Caring for an average of 100 young adults on any given day is just one characteristic of the Shanti House that makes it unique. The Shanti House welcomes runaway kids off the streets of Israel and offers them a tranquil, loving support system when they have nowhere else to turn. Meet Mariuma Ben Yosef, the incredible woman behind the inspirational movement that takes in lost young ones and leads them to a better path.
The Shanti House was created in 1984, when Mariuma Ben Yosef turned her attention to the troubled youth in Tel Aviv, since nobody else would. With a problematic past of her own, involving homelessness in her early teenage years, Ben Yosef knew the horrible reality so many others experienced. Ben Yosef welcomed youth off the streets to share in her Shabbat (Sabbath) meals. Those who came through the door were all different but had all escaped some sort of mental or physical abuse, drug use, crime, or unhealthy relationships at home. No matter what their backgrounds were, those who came to Ben Yosef’s home were never turned away regardless of race, gender, religion, or nationality.
Based on a care-giving model created and developed by Ben Yosef, the Shanti House operates on the belief that a loving and caring home is necessary for all individuals, especially in the crucial stages of development. By providing the children with tools to change their lives on both practical and emotional levels, the Shanti House’s method has greatly impacted many lives. Over 40,000 youth at-risk have come seeking a meal and a bed during the organization’s 31 years, yet they have received much more. Using the rehabilitating methods of Shantherapy, the youths are offered and encouraged to take part in horse riding, hydrotherapy, art therapy, and individual therapy sessions. The Shanti House experience provides those who choose to accept the help with a stable environment, an education, security, responsibility, comfort, love, and a sense of belonging that they have never had before. The lost and misguided individuals are taken care of and given a new track in life, which leads them to further opportunities in education, the army, and jobs, all through the help of the incredible staff at the Shanti House.

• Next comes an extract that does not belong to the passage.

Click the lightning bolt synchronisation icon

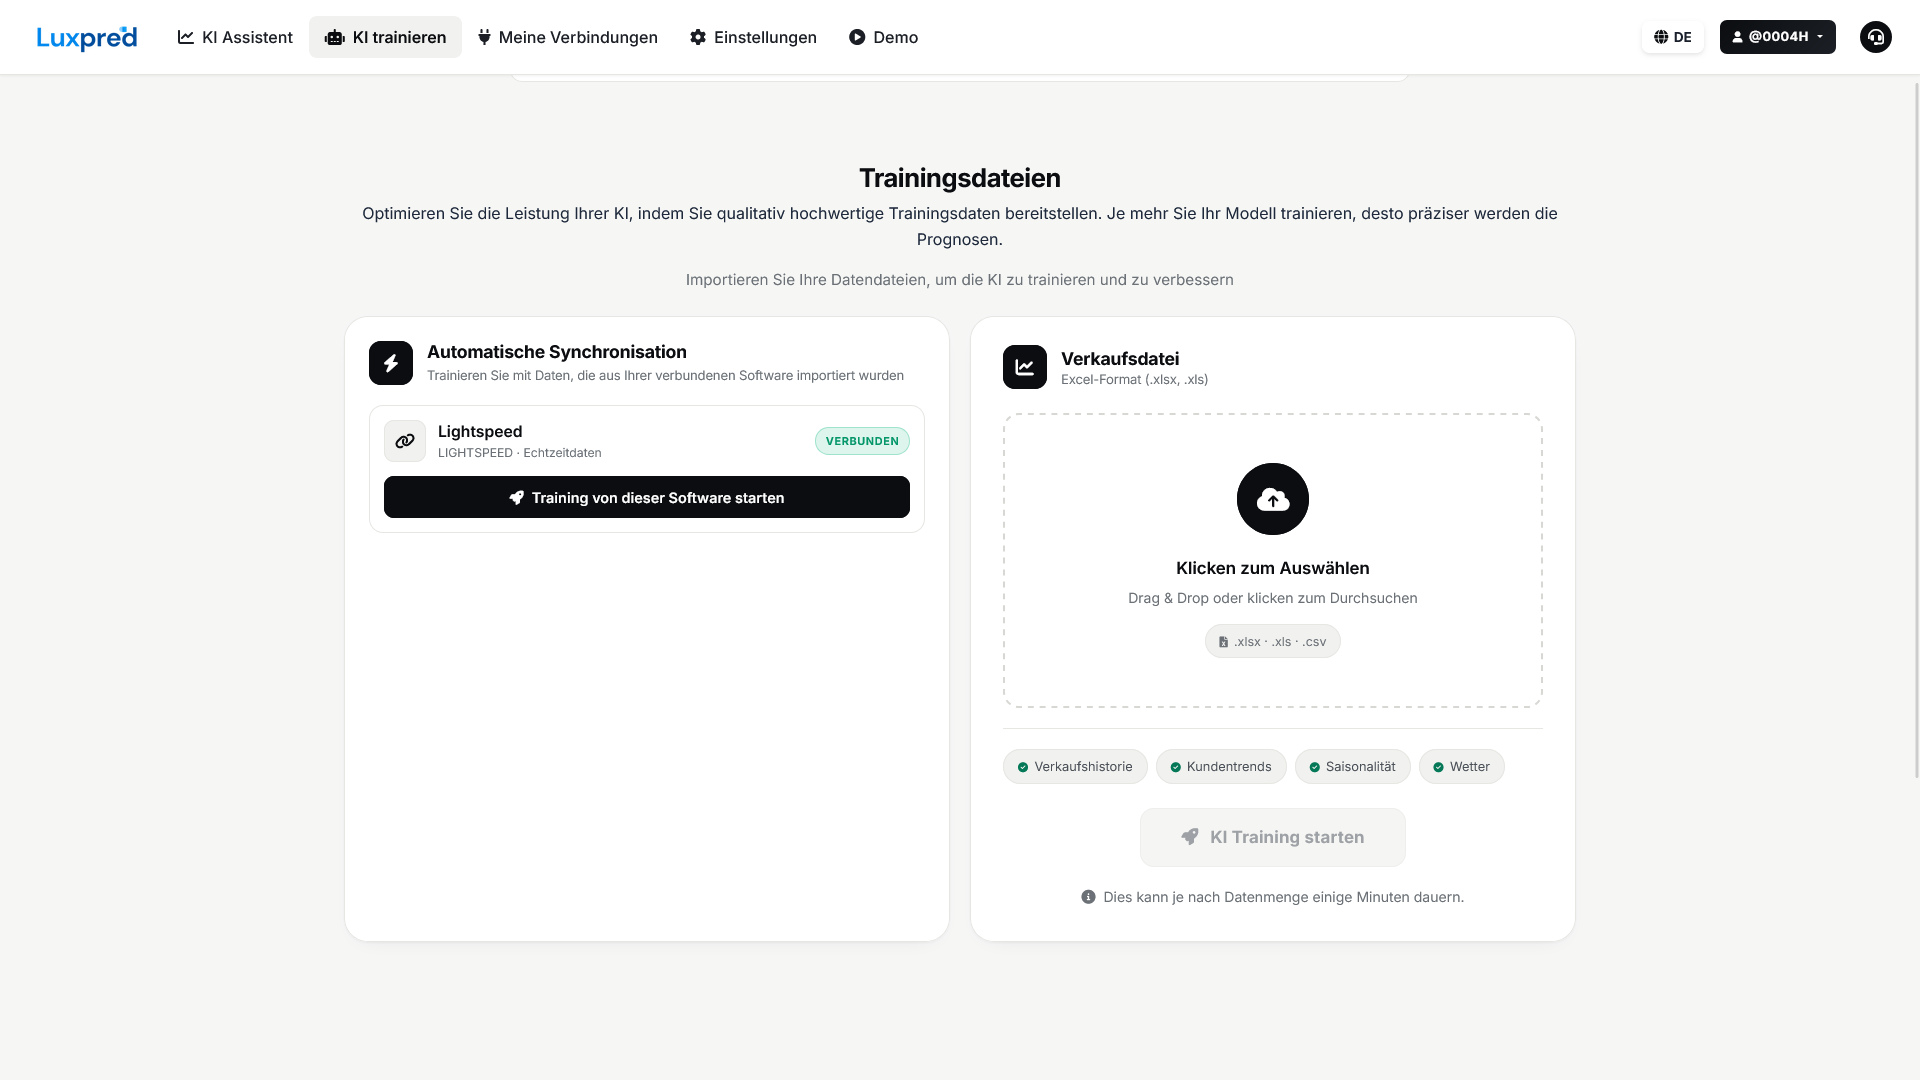[391, 363]
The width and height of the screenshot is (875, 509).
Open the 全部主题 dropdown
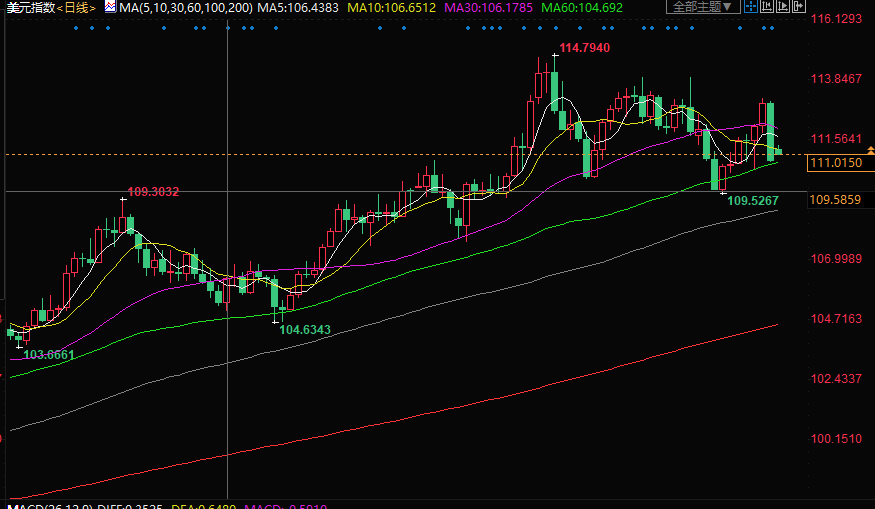[x=705, y=7]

Today, Ben Yosef manages two homes with her husband Michael: the original in Neve Tzedek and the other in the Negev desert (which opened in 2009), both serving those aged 14-21 as temporary and long-term support systems. The Desert Shanti Village, situated close to Sde Boker, was constructed with an emphasis on green building to ensure an environmentally friendly way of life. Decorated with a Moroccan touch, this desert oasis is inspired by the Shanti House Tel Aviv’s beliefs and foundation. The village was formed with an emphasis on the community through agricultural and social involvement to ensure that the value of appreciation and giving back is passed on. The Ben Yosef duo continues to create and maintain a place of refuge for those in trouble. The Ben Yosef duo continues to create and maintain a place of refuge for those in trouble, opening up new worlds of opportunity they may never had gotten without their help. While the couple remains humble, their never-ending guidance and innovative vision has been so successful that rehabilitation centers internationally have implemented the same model. While the Ben Yosefs’ actions have already had such an immense impact, they never cease to work tirelessly to improve the future of the Shanti House.

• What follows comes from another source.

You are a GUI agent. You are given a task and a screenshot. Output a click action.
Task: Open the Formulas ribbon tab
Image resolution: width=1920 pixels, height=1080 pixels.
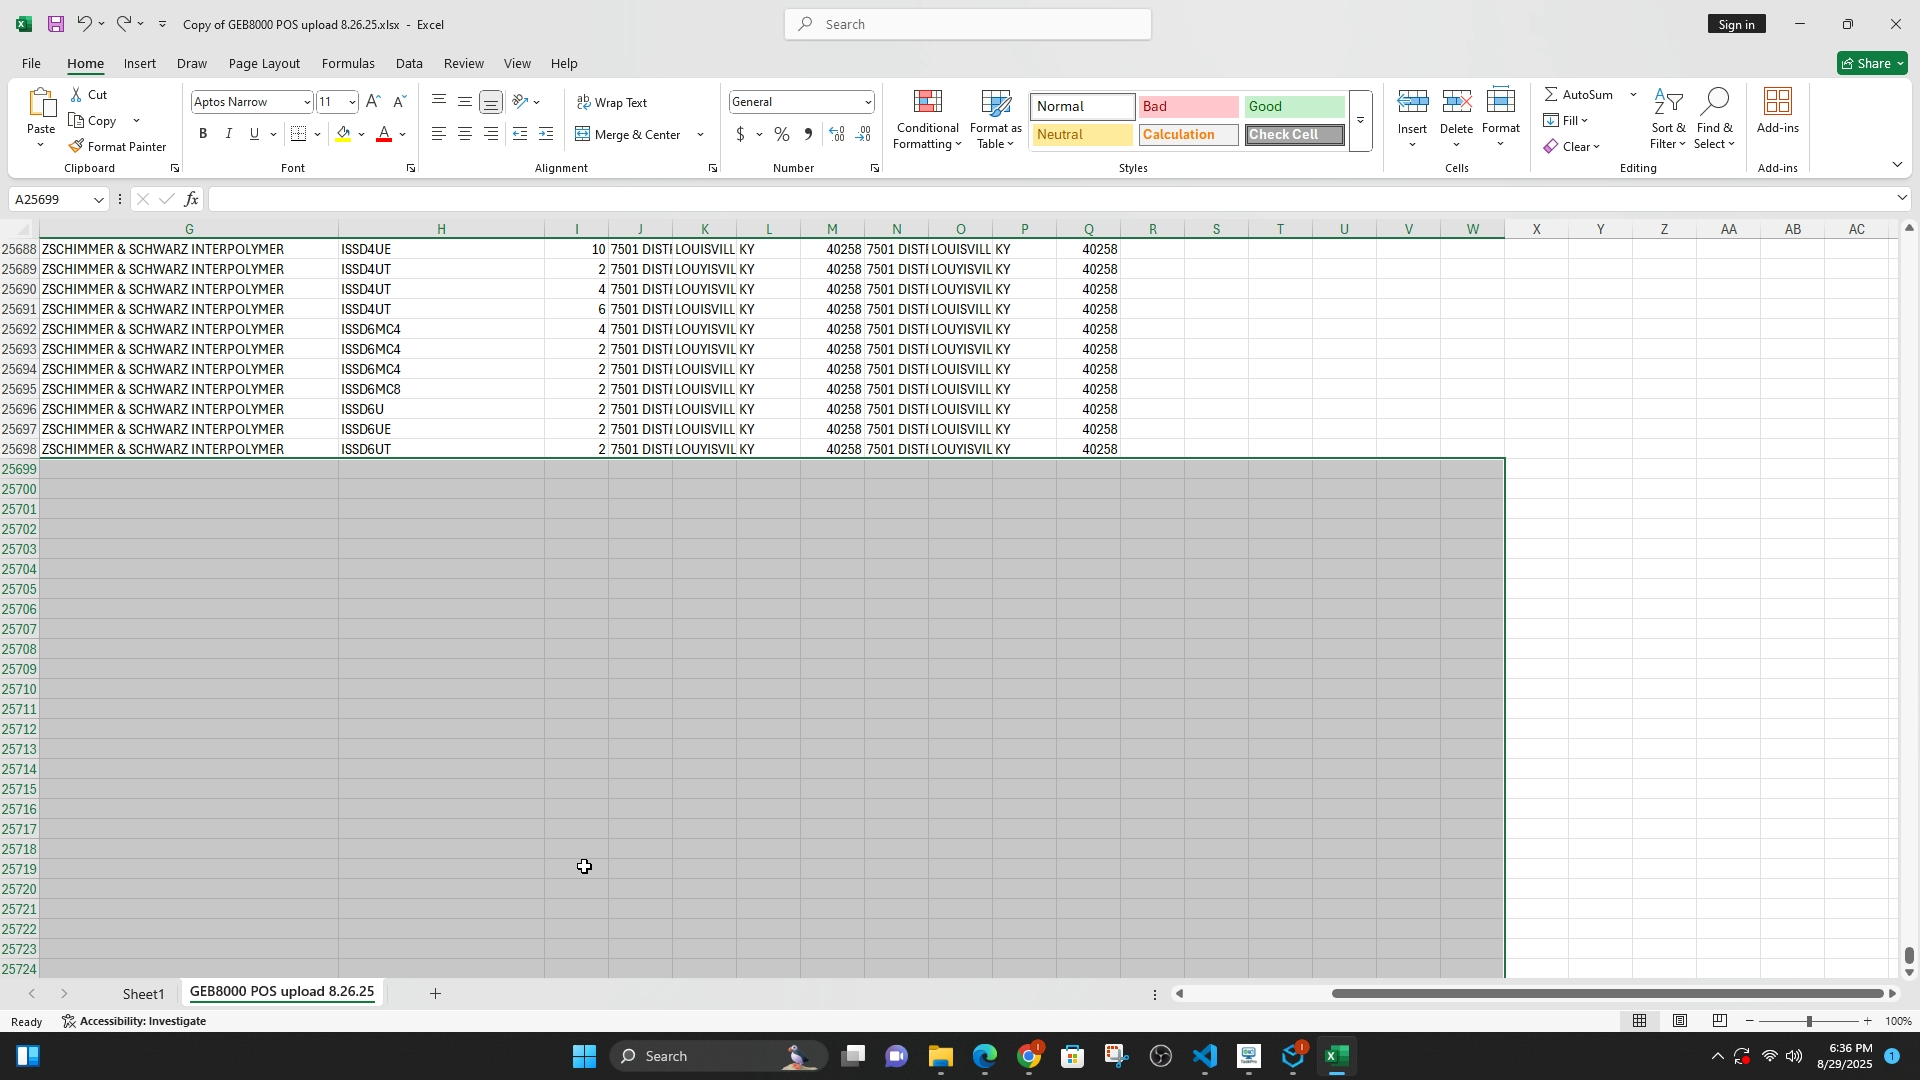click(348, 63)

How do ensure the kids get a balance of independence as well as family time?
The essence and the whole concept of the Shanti House is a family atmosphere and a home that embraces its children. The therapeutic staff gives the children quality time, joint dinners, joint Friday dinners, family trips, and more. During this family journey, each child is going through individual therapy and preparation for an independent life.
What do you take away from everything you have created, and from what you have been able to give to Shanti House kids?
Mostly I can say that those children save my life from the difficult and painful things that I went through. Since the beginning of Shanti House to this day, I get the fact that this life is a train of choices, and those children are choosing life every day.
What future do you see for Shanti House?
I wish that both houses will have economic stability so we can open houses in Jerusalem and in the north of Israel. That way we cover the parts of Israel for youth at risk and in danger.